+++ Supplied entries

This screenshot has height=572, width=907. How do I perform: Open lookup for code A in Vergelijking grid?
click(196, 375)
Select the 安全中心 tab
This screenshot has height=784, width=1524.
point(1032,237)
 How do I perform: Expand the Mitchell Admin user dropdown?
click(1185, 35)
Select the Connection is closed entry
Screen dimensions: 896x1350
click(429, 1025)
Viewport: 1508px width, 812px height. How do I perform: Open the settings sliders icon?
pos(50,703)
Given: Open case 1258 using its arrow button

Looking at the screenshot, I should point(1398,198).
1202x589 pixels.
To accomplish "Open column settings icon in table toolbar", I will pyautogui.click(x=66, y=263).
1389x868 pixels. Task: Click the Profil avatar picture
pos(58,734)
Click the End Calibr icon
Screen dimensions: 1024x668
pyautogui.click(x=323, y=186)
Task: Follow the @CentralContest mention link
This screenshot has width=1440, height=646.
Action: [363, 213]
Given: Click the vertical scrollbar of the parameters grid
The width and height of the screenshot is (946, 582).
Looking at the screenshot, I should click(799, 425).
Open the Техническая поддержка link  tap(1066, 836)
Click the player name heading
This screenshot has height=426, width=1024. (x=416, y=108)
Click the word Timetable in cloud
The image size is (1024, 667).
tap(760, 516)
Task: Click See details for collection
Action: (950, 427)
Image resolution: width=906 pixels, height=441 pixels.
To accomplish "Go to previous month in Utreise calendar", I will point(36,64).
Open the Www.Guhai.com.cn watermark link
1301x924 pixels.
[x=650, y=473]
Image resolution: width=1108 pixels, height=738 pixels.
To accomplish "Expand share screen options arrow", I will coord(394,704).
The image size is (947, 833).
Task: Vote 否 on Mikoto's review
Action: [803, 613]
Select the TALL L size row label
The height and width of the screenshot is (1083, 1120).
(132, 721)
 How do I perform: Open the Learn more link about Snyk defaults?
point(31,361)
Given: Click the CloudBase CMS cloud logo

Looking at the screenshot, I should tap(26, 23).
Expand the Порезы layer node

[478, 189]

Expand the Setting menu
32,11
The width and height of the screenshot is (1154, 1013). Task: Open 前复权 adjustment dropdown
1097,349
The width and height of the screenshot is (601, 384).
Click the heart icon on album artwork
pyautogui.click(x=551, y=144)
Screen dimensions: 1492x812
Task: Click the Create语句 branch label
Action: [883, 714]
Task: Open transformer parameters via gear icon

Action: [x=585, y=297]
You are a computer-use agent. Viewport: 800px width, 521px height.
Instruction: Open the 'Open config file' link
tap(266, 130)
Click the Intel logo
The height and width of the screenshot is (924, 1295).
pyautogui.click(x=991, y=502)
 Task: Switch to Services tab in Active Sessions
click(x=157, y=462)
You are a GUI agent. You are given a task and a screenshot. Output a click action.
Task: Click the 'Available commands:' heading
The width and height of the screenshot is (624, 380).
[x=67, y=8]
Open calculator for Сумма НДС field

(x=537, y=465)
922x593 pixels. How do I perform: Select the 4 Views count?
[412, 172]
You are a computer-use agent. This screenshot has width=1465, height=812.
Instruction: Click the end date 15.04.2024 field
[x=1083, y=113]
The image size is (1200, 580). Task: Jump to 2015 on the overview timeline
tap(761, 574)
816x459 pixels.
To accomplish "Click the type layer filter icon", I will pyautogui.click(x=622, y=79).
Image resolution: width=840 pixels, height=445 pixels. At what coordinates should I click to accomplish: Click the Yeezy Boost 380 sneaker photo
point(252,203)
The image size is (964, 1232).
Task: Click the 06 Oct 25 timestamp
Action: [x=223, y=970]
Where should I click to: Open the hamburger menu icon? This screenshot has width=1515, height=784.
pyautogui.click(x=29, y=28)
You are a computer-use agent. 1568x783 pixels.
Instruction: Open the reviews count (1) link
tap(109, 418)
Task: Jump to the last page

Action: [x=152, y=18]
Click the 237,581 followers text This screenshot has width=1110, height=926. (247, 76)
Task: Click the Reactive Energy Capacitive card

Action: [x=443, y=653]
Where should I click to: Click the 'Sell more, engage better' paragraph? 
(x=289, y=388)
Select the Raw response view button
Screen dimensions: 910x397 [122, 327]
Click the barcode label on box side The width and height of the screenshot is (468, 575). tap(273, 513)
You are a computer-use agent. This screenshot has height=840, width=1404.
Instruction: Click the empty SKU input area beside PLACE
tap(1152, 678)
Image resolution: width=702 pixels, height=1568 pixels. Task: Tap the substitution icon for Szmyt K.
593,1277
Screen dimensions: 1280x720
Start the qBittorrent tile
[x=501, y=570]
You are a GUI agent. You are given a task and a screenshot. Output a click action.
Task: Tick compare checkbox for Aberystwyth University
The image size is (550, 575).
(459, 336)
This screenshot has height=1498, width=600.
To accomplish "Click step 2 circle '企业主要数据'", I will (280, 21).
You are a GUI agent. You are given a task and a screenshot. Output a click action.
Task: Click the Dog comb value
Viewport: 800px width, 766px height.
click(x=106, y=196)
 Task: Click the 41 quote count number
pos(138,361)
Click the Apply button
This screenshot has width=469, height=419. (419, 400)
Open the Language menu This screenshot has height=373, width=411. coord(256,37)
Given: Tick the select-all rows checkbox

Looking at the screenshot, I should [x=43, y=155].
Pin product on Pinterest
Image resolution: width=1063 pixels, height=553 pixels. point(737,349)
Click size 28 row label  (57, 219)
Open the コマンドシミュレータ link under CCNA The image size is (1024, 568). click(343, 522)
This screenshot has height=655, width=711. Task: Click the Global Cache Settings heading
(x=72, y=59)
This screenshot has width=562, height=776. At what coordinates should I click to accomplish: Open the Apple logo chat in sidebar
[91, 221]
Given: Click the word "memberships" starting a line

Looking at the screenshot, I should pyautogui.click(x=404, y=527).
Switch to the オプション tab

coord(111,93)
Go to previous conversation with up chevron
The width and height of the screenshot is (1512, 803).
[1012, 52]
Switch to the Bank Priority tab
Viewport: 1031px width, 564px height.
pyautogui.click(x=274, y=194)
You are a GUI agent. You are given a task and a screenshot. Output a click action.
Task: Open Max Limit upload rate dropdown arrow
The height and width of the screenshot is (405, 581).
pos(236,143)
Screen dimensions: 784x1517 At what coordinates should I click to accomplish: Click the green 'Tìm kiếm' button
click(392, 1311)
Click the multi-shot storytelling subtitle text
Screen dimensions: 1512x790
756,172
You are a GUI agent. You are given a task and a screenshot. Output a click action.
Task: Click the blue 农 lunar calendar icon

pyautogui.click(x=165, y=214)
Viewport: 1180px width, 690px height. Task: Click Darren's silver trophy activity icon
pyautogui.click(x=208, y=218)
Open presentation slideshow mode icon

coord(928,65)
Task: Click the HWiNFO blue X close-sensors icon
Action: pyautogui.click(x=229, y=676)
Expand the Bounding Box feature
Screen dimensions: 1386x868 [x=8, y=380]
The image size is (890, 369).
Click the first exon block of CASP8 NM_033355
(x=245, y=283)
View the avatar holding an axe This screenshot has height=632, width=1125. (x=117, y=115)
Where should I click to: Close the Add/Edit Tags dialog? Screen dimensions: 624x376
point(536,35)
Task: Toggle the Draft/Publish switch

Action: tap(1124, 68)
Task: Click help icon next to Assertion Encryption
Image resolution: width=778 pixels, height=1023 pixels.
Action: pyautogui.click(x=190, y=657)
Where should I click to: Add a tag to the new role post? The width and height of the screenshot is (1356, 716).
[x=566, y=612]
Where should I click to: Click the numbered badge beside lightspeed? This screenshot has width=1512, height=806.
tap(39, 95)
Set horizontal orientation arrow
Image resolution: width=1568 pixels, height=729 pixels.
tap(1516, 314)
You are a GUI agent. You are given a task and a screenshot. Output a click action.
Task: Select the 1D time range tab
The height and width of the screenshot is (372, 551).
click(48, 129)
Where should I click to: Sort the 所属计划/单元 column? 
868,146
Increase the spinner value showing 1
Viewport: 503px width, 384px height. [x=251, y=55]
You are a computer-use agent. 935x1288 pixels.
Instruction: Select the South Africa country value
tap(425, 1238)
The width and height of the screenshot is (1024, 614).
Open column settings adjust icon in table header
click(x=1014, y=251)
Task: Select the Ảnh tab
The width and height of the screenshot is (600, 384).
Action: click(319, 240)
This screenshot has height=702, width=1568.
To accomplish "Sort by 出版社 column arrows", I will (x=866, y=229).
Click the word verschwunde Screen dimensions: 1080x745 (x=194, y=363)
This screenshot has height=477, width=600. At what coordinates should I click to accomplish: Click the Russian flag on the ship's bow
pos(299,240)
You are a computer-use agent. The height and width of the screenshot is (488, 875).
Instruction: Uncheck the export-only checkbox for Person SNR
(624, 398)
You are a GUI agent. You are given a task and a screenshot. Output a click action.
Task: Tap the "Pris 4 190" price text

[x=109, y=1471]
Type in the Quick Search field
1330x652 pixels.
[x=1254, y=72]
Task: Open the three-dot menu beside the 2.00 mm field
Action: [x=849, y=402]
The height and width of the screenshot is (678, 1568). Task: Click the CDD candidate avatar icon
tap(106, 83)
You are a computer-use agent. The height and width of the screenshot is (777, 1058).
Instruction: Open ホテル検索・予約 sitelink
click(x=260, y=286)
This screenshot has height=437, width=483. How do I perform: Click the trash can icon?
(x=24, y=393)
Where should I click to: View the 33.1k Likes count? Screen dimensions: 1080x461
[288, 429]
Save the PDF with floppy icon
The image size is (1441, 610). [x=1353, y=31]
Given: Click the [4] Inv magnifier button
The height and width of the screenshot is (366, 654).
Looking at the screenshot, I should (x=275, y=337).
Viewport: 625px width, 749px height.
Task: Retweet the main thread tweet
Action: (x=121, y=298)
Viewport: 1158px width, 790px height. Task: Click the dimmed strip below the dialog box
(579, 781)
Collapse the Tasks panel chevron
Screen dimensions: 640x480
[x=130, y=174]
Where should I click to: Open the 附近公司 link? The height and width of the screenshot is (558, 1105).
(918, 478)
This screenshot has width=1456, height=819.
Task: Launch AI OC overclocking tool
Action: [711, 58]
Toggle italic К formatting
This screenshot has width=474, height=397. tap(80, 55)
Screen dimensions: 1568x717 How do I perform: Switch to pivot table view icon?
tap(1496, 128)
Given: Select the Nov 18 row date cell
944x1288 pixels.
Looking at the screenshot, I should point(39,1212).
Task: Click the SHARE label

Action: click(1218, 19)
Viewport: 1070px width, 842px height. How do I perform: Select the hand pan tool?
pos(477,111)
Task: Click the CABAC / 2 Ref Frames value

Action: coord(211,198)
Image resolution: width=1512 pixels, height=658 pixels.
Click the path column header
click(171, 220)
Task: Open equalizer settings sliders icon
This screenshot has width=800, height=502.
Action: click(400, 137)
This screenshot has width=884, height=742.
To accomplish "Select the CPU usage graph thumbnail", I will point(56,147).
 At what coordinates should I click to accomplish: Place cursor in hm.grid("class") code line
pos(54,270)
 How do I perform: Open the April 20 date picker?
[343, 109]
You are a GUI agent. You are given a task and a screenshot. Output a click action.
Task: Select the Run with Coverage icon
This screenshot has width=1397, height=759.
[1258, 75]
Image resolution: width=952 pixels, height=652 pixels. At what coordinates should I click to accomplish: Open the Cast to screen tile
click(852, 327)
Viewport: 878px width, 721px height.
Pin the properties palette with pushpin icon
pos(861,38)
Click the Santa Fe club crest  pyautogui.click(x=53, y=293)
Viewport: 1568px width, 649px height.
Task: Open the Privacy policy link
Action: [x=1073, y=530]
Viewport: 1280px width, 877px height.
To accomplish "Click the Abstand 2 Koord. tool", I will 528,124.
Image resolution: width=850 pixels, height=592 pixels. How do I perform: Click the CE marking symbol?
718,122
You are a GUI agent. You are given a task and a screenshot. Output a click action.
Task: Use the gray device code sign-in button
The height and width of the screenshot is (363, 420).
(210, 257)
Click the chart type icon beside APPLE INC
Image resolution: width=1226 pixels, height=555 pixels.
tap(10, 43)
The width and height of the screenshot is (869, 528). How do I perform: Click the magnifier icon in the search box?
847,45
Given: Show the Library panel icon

++++++

Go through the data and copy every line that includes "computer".

## Exercise solution
You are a computer-use agent. Viewport: 800px width, 521px height.
You are a computer-use agent. This screenshot has width=1465, height=812.
You are a computer-use agent. 1568x783 pixels.
You are a computer-use agent. This screenshot has height=840, width=1404.
You are a computer-use agent. 935x1288 pixels.
You are a computer-use agent. The height and width of the screenshot is (488, 875).
You are a computer-use agent. The height and width of the screenshot is (777, 1058).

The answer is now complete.